-- START Dataset records --
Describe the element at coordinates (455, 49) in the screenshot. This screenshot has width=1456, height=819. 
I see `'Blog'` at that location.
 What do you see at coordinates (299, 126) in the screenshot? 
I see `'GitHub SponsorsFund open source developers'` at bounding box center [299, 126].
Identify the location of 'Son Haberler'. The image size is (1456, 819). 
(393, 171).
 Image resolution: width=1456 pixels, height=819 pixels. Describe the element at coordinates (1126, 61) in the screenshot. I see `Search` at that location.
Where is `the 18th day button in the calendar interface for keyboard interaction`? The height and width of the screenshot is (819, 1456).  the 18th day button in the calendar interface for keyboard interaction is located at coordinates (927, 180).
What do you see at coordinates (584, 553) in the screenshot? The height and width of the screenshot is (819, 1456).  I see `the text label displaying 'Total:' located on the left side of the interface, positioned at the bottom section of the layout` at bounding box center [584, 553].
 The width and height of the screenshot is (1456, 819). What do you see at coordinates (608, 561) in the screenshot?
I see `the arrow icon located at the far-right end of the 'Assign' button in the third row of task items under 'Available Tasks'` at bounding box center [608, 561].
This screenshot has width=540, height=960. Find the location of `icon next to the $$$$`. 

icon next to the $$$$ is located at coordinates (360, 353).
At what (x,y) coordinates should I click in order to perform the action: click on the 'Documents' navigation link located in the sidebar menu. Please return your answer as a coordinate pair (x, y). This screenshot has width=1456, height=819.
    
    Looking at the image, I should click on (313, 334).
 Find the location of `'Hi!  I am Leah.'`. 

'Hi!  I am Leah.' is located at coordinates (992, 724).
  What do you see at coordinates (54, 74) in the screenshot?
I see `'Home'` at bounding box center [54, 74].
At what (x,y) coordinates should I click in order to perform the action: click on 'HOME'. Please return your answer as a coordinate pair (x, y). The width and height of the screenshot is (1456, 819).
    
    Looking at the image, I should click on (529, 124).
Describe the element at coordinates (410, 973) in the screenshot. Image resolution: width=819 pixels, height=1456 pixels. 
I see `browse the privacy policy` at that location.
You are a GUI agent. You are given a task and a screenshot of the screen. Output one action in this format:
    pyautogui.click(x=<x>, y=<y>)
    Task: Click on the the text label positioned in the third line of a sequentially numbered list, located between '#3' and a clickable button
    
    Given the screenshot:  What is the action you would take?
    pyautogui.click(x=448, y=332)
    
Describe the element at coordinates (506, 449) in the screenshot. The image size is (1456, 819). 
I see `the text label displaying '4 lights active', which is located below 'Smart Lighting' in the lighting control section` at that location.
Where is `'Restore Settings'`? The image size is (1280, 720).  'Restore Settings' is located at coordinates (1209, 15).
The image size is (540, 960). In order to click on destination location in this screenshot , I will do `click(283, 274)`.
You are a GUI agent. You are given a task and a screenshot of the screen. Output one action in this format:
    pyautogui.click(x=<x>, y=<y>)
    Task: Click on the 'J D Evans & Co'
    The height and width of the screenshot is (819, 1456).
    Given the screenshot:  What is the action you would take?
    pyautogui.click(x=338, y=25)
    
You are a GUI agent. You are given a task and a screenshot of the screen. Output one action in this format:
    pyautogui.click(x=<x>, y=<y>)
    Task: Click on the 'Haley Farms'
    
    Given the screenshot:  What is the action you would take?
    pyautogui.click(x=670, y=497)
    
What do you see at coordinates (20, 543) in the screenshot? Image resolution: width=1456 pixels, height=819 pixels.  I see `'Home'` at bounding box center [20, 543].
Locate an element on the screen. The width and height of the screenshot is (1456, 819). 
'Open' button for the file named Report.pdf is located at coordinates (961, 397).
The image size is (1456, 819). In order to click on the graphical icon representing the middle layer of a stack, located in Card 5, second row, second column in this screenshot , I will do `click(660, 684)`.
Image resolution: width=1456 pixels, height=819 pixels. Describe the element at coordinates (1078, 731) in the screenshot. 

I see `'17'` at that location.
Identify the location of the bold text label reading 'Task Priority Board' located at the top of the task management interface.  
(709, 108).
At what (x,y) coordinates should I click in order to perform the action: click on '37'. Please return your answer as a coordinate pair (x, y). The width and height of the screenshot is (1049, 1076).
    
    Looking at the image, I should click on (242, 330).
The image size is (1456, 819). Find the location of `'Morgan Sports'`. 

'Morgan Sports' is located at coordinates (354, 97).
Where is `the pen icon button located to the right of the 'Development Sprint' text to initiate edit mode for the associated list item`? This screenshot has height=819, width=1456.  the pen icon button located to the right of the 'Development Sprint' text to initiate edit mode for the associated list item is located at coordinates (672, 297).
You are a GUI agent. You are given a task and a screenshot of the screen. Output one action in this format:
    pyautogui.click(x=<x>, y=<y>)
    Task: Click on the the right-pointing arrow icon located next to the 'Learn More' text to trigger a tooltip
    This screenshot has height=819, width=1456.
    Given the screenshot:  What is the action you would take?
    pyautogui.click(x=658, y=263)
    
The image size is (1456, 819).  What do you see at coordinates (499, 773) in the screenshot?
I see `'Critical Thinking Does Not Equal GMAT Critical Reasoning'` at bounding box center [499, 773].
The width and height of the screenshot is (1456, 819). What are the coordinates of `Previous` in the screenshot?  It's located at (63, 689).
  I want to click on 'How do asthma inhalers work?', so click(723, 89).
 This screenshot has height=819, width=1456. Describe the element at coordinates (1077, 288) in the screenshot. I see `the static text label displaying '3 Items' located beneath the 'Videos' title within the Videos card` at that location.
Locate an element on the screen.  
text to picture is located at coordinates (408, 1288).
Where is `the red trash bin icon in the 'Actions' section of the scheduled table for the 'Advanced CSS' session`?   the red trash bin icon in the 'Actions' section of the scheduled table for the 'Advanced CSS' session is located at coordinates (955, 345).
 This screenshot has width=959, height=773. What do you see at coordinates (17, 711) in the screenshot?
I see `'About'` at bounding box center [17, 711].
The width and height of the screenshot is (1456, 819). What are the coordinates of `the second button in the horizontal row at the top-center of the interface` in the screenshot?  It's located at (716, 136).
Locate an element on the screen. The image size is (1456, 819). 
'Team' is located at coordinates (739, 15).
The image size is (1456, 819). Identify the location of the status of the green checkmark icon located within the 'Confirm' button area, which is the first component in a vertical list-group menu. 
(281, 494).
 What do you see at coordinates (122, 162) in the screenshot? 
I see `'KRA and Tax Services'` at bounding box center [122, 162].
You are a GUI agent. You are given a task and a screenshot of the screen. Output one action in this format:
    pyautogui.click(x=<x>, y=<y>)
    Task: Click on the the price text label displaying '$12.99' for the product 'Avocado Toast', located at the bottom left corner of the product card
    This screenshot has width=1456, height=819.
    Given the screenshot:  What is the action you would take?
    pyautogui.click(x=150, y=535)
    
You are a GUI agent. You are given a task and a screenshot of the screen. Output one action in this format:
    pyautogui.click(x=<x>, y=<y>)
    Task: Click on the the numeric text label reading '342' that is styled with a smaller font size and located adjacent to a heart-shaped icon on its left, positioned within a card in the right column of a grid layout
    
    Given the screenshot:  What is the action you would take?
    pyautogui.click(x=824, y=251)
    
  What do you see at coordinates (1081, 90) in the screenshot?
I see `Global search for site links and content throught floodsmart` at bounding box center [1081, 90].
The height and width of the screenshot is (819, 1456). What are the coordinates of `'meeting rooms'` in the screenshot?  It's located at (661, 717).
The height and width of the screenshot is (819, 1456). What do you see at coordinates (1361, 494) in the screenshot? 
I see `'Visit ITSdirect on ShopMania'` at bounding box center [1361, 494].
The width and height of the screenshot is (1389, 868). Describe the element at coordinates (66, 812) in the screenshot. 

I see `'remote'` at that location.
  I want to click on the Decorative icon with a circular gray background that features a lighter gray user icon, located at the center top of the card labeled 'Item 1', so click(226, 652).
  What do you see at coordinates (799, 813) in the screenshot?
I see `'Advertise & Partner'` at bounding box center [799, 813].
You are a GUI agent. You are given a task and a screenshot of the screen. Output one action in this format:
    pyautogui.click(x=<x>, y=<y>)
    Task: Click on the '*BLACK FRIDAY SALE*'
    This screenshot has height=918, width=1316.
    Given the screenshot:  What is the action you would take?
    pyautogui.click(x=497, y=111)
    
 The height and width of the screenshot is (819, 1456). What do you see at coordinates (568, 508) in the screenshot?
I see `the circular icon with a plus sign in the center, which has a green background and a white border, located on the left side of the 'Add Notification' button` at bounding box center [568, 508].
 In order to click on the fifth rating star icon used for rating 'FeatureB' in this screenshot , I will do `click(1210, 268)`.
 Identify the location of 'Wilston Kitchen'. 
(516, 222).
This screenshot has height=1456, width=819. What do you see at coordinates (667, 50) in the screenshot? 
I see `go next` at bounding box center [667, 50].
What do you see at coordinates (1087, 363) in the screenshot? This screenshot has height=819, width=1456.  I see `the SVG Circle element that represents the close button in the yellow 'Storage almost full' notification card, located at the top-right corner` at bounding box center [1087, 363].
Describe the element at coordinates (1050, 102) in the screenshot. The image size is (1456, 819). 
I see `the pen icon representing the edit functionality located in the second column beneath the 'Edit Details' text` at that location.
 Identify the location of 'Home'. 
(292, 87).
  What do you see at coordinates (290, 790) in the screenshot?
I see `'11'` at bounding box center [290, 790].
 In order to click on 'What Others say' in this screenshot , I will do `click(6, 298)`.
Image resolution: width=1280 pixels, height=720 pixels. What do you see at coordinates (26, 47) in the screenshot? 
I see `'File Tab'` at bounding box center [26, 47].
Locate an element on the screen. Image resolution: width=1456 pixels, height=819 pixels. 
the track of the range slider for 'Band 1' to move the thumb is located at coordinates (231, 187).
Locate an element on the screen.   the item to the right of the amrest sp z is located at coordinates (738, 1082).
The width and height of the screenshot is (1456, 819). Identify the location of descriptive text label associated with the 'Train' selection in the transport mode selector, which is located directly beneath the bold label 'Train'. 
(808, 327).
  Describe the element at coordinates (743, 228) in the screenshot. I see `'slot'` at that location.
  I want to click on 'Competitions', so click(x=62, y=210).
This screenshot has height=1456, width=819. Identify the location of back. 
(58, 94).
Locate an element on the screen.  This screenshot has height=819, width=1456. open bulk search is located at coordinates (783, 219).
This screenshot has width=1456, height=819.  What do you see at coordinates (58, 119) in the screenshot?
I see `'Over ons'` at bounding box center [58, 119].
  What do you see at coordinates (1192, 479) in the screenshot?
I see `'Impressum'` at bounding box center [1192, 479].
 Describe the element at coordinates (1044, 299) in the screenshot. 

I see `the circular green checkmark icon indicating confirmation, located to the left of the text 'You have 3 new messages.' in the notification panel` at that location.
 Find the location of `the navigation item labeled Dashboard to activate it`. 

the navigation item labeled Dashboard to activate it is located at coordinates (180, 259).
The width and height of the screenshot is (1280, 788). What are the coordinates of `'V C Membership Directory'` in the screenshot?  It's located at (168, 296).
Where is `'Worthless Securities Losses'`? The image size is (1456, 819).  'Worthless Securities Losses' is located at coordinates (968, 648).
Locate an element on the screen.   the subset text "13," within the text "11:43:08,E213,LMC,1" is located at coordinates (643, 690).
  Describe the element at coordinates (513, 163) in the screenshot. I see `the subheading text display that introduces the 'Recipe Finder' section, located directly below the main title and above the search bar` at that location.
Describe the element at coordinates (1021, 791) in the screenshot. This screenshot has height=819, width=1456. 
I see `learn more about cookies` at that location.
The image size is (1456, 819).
-- END Dataset records --
### Your goal
How many lines of the rows above contain the string "Identify" with matching case? Reply with the number alone.

### Finished task
7